Data for this exercise
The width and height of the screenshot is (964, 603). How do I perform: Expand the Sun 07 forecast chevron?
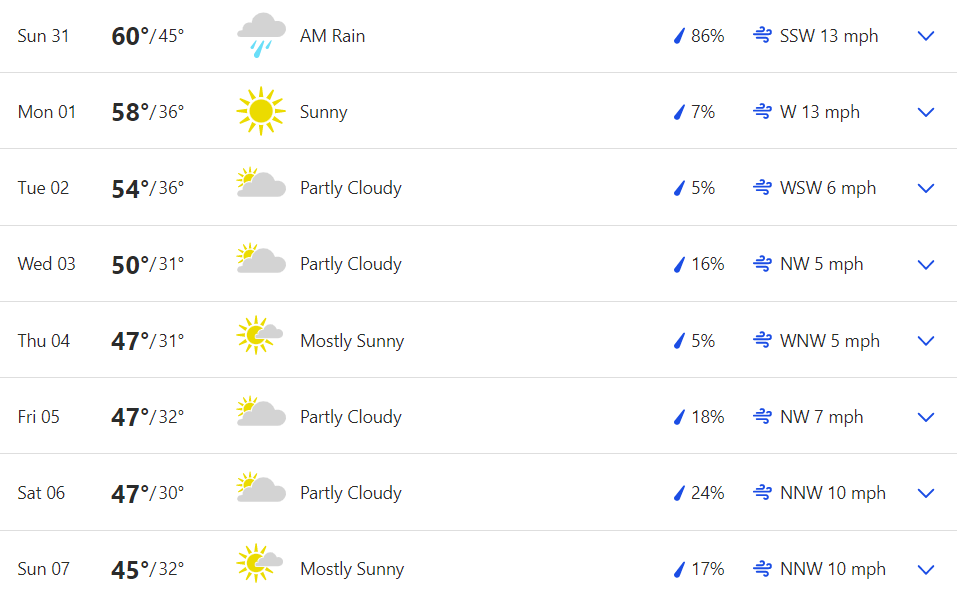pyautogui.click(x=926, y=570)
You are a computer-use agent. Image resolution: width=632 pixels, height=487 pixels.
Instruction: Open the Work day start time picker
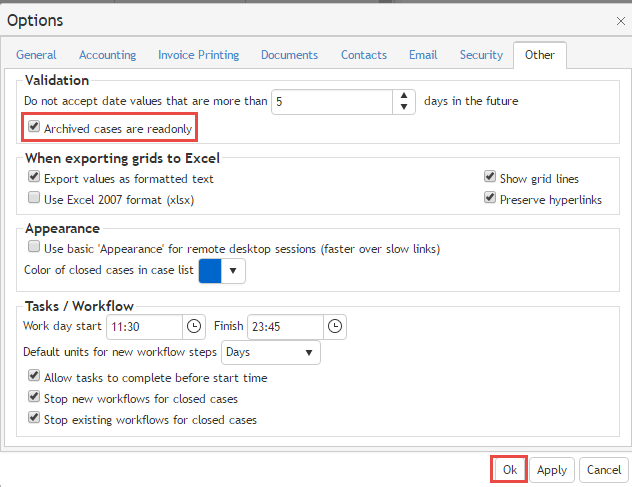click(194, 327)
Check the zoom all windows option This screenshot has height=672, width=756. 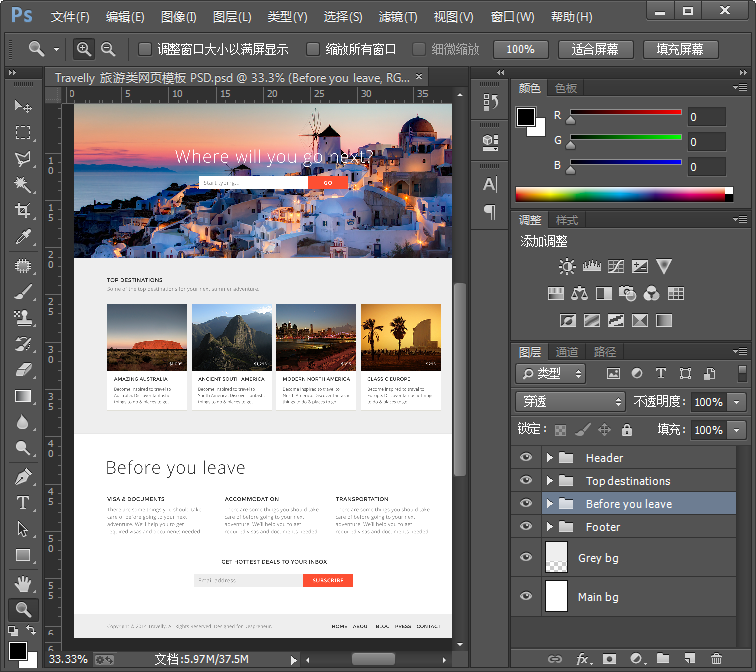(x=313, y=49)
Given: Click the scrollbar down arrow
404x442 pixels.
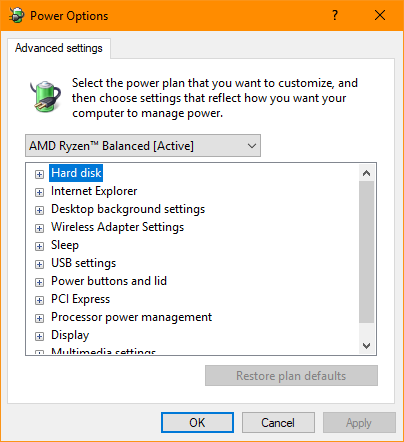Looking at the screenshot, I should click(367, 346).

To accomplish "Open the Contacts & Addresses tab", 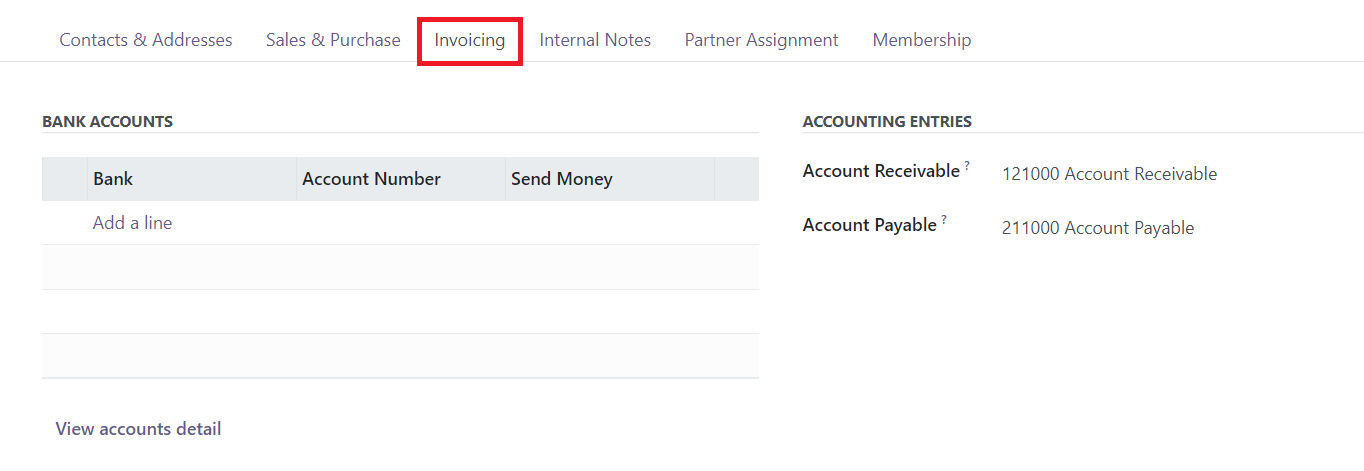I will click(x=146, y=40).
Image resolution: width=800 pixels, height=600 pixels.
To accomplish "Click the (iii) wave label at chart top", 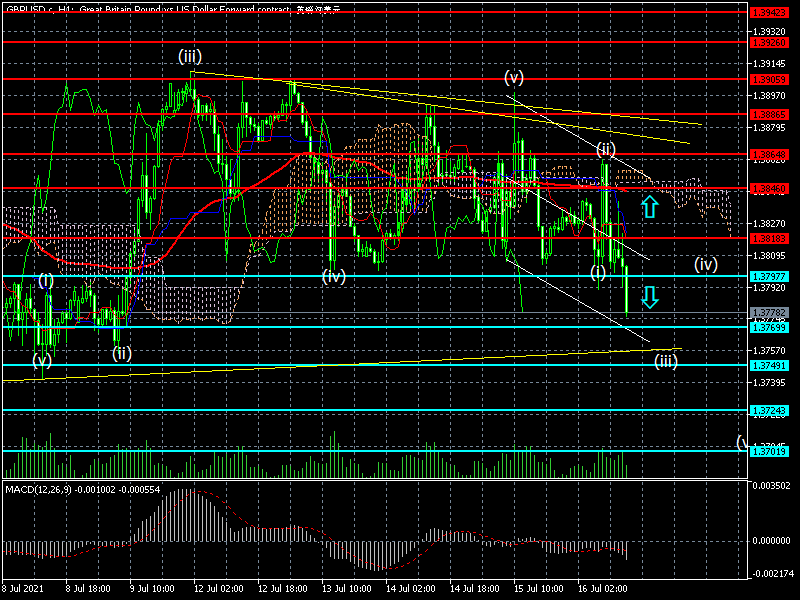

Your goal
Which lines hold the word "Image"? Copy each of them from the records.

Result for this task
You are a computer-use agent. Image resolution: width=632 pixels, height=487 pixels.
Image resolution: width=800 pixels, height=600 pixels.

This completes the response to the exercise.